[Problem details]: Set down all the entries again, word for word.

─── Records to process

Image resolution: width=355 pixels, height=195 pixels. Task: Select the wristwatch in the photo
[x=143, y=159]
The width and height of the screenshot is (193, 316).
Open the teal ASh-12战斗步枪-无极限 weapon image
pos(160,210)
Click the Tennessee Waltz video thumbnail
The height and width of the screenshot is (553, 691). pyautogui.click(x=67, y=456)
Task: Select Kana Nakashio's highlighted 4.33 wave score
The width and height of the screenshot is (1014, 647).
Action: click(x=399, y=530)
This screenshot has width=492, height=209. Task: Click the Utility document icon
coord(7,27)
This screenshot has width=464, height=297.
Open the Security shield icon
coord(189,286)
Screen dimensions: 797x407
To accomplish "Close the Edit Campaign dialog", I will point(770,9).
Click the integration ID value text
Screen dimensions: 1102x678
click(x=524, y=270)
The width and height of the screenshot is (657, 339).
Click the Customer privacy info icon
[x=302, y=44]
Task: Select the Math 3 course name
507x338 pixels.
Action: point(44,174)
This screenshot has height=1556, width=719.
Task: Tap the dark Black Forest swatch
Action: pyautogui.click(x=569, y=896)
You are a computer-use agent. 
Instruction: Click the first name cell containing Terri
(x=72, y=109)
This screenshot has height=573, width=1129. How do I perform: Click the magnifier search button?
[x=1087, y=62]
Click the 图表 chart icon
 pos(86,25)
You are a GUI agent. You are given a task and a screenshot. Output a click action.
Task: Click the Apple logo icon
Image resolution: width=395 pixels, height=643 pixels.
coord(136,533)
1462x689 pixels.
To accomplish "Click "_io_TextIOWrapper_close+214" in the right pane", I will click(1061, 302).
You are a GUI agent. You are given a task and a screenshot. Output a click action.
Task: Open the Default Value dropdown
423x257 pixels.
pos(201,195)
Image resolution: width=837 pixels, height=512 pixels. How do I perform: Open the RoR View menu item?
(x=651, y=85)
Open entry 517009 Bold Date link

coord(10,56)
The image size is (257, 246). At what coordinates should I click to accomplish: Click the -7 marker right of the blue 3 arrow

──────

[Response]:
Image resolution: width=355 pixels, height=195 pixels. Task: Select the wristwatch in the photo
[x=143, y=159]
The width and height of the screenshot is (193, 316).
Open the teal ASh-12战斗步枪-无极限 weapon image
pos(160,210)
Click the Tennessee Waltz video thumbnail
The height and width of the screenshot is (553, 691). pyautogui.click(x=67, y=456)
Task: Select Kana Nakashio's highlighted 4.33 wave score
The width and height of the screenshot is (1014, 647).
Action: click(x=399, y=530)
This screenshot has width=492, height=209. Task: Click the Utility document icon
coord(7,27)
This screenshot has width=464, height=297.
Open the Security shield icon
coord(189,286)
Screen dimensions: 797x407
To accomplish "Close the Edit Campaign dialog", I will point(770,9).
Click the integration ID value text
Screen dimensions: 1102x678
click(x=524, y=270)
The width and height of the screenshot is (657, 339).
Click the Customer privacy info icon
[x=302, y=44]
Task: Select the Math 3 course name
507x338 pixels.
Action: point(44,174)
This screenshot has height=1556, width=719.
Task: Tap the dark Black Forest swatch
Action: pyautogui.click(x=569, y=896)
You are a computer-use agent. 
Instruction: Click the first name cell containing Terri
(x=72, y=109)
This screenshot has height=573, width=1129. How do I perform: Click the magnifier search button?
[x=1087, y=62]
Click the 图表 chart icon
 pos(86,25)
You are a GUI agent. You are given a task and a screenshot. Output a click action.
Task: Click the Apple logo icon
Image resolution: width=395 pixels, height=643 pixels.
coord(136,533)
1462x689 pixels.
To accomplish "Click "_io_TextIOWrapper_close+214" in the right pane", I will click(1061, 302).
You are a GUI agent. You are given a task and a screenshot. Output a click action.
Task: Open the Default Value dropdown
423x257 pixels.
pos(201,195)
Image resolution: width=837 pixels, height=512 pixels. How do I perform: Open the RoR View menu item?
(x=651, y=85)
Open entry 517009 Bold Date link

coord(10,56)
The image size is (257, 246). At what coordinates should I click to accomplish: Click the -7 marker right of the blue 3 arrow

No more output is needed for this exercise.